Ota Sik, nach dem Prager Frühling emigriert, suchte bis zum Tod nach der Synthese von Sozialismus und Kapitalismus

Ota Sik begann sein politisches Leben als Jungkommunist und Widerstandskämpfer gegen die Nazi-Okkupation der Tschechoslowakei und beendete es am vergangenen Sonntag hochbetagt als Schweizer Bürger und emeritierter Professor an der Wirtschaftshochschule St. Gallen. Zwischen diesen beiden Daten liegt eine jahrzehntelange Suche nach dem „dritten Weg“ zwischen Kapitalismus und praktiziertem Sozialismus. Kein sehr populäres Thema heute.

Der 1919 geborene Sik hatte schon früh die Stagnation in der tschechoslowakischen sozialistischen Ökonomie als Ausdruck einer strukturellen Krise der zentralstaatlichen, bürokratischen Planwirtschaft erkannt. In den 60er-Jahren arbeitete er an einem Umstellungskonzept, das die Betriebe ökonomisch verselbstständigen und ihre Planung auf die Grundlinien der ökonomischen Entwicklung beschränken sollte. Aber im Unterschied zu den „Liberalisierungs“-Bestrebungen vieler seiner Kollegen sah er in der Demokratisierung die Voraussetzung dafür, dass die Reform gelang. Daher seine Annäherung an die Arbeiterselbstverwaltung und – im politischen Bereich – an die Prinzipien des demokratischen Bundesstaates der Tschechen und Slowaken. Im Prager Frühling 1968 wurde er im Kabinett des Reforkommunisten Černik Verantwortlicher für die Wirtschaftsreform. Er war vorsichtig, bremste auch ab und zu angesichts der revolutionären Massenbewegung, gehörte aber nie zur technokratischen Reformerriege. Nach der Besetzung der ČSSR erzwangen die Sowjets seinen Rücktritt.

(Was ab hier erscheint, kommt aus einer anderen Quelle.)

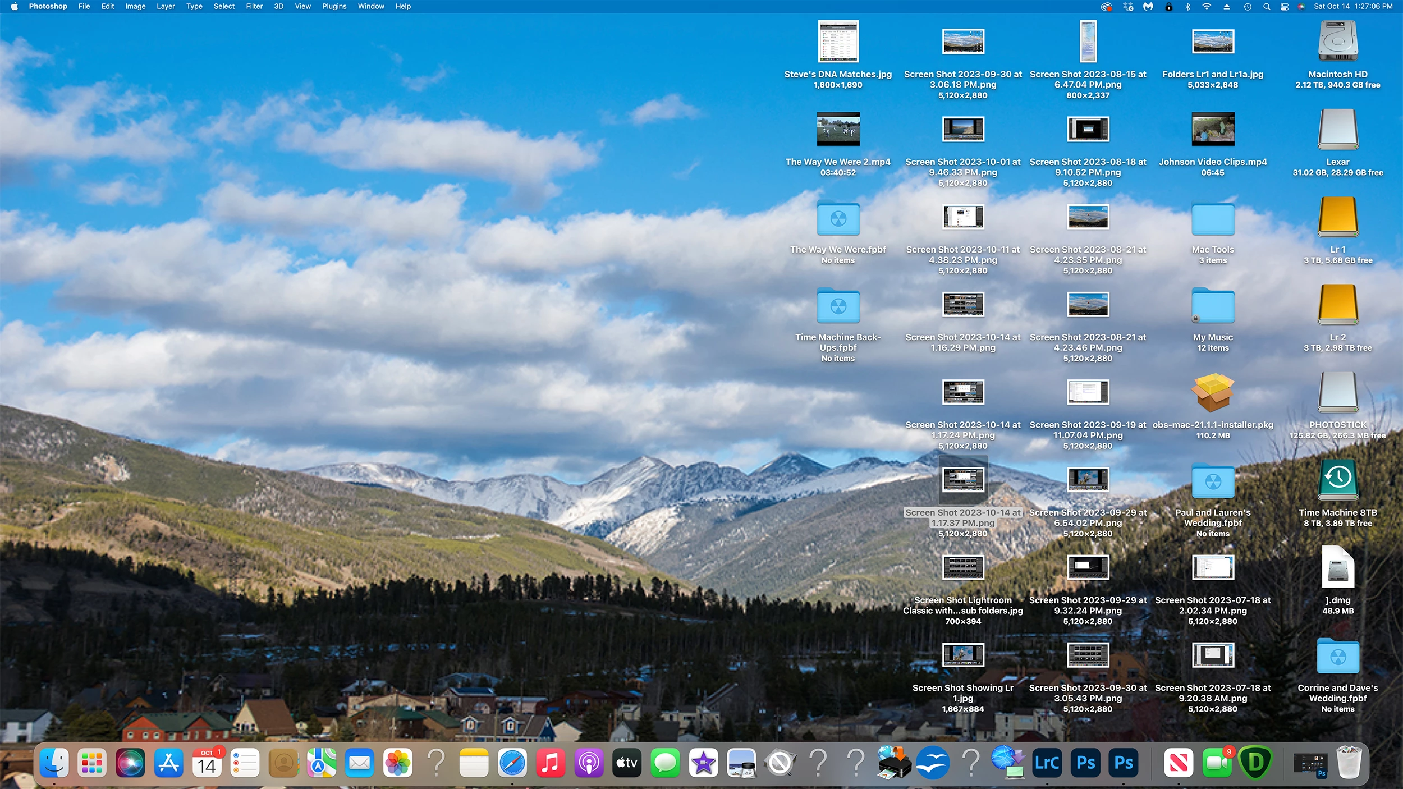Open the Photos app in dock

[397, 763]
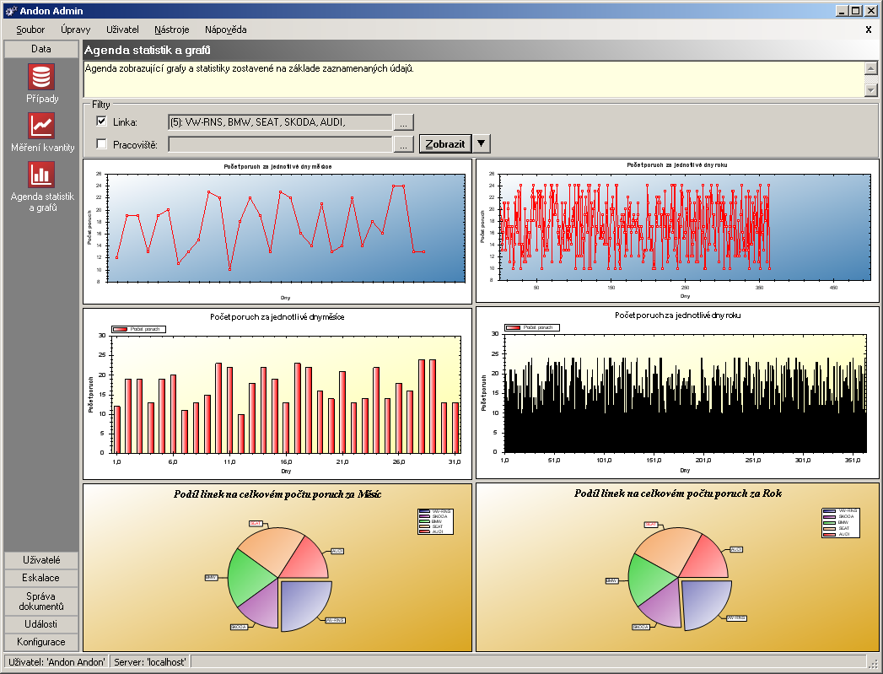Open the Případy database icon
Image resolution: width=883 pixels, height=674 pixels.
[x=41, y=77]
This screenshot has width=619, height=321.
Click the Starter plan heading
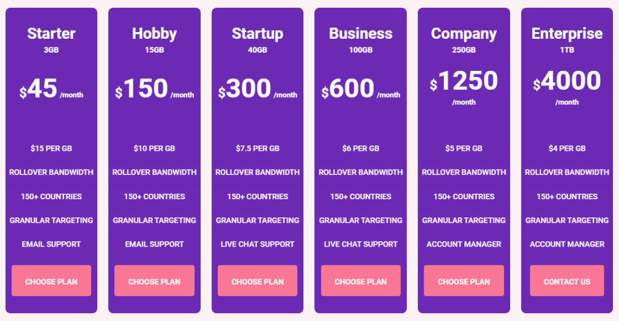51,33
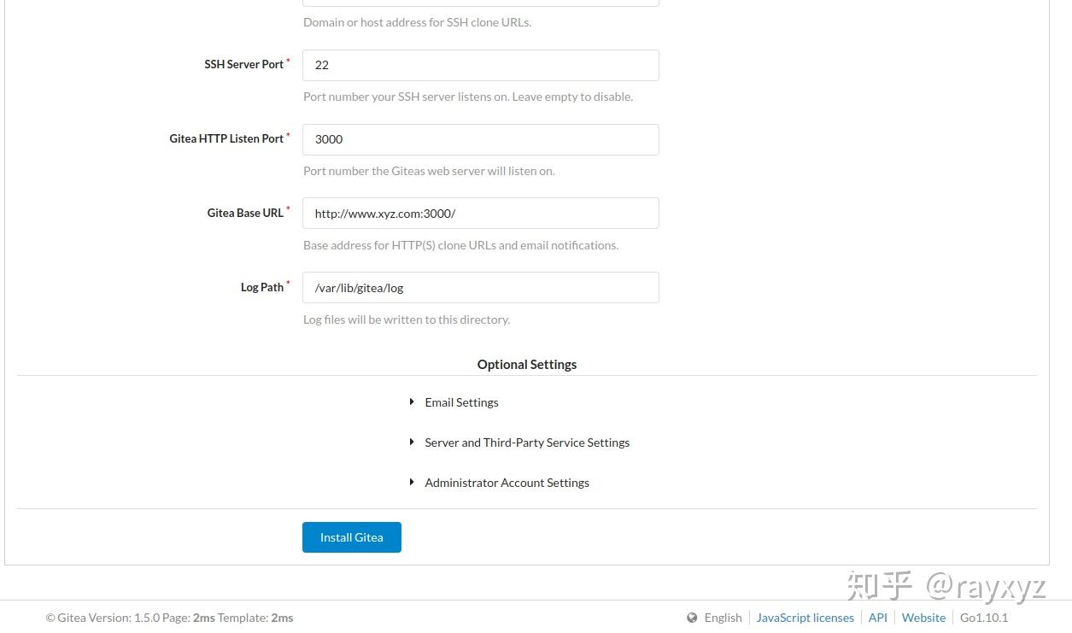
Task: Click the triangle arrow beside Email Settings
Action: pos(412,401)
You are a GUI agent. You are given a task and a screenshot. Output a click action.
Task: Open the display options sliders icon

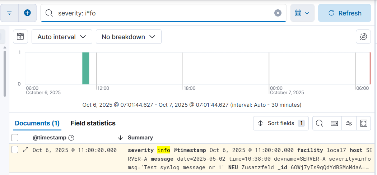coord(349,123)
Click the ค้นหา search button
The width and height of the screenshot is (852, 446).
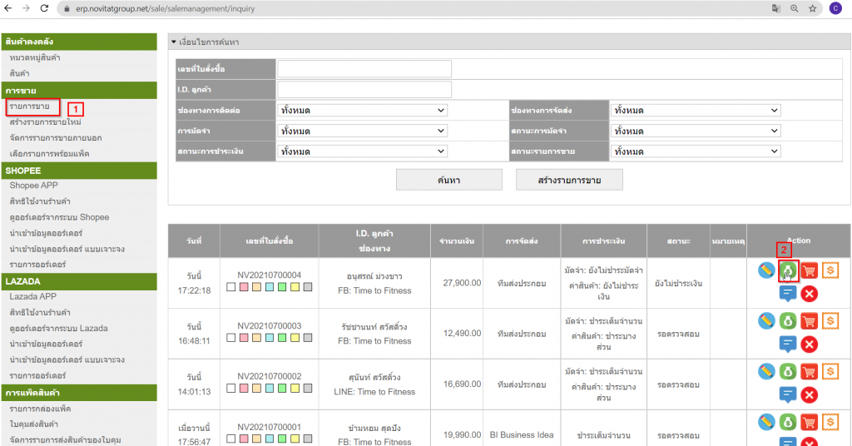point(448,180)
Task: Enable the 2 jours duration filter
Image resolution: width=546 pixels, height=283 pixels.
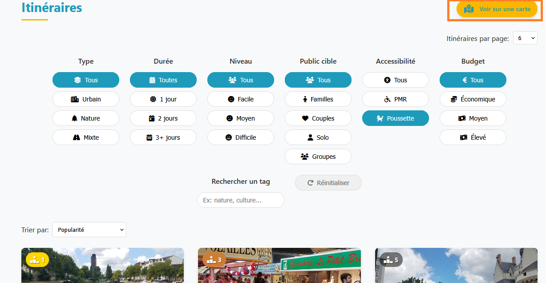Action: (163, 118)
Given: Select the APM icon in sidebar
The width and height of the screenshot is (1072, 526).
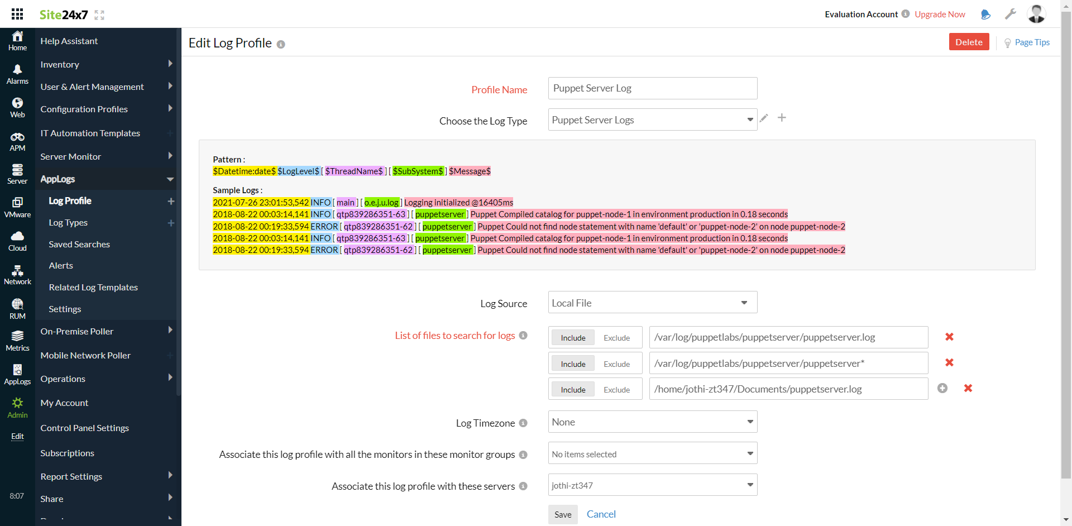Looking at the screenshot, I should [17, 140].
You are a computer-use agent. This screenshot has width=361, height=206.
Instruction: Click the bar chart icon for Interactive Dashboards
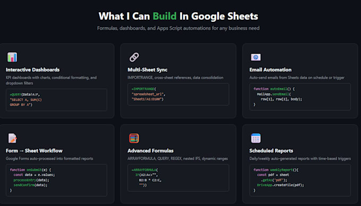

Aller Ämter enthoben und von der Partei ausgeschlossen, emigrierte er in die Schweiz.

Im Gegensatz zu vielen der früheren Reformkommunisten und Drittweglern, die nach 1989 zum Kapitalismus sans phrase konvertierten, blieb Sik seinem Thema, der Humanisierung und Demokratisierung der Wirtschaft, treu. Er experimentierte mit der Idee der Kapitalneutralisierung, mit Modellen der betrieblichen Vermögensbildung, kam so Vorstellungen nahe, wie sie in den 70er- und 80er-Jahren im Milieu der Eurokommunisten, aber auch bei den westdeutschen Grünen kursierten. Dabei verdünnte sich das Postulat gesamtgesellschaftlicher Planung, um schließlich ganz zu verschwinden. Sik riet nach 1990 für die Tschechoslowakei zu einer schrittweisen Umstellung Richtung Markt, fand zunächst auch Unterstützung, wurde aber zuletzt von seinem alten Widersacher, dem Technokraten Václav Klaus, beiseite geschoben.

War der „dritte Weg“ unterm Realsozialismus nur eine Übergangsform? War das Äußerste, was schließlich später unter den Bedingungen der Demokratie erreicht werden konnte, ein „Kapitalismus mit menschlichem Gesicht“? Dem wird Sik am Ende seines Lebens wohl zugestimmt haben. Kein Wunder, wo die Verteidigung der sozialen Marktwirtschaft des „rheinischen“ Kapitalismus heute schon als utopisches Unterfangen gilt.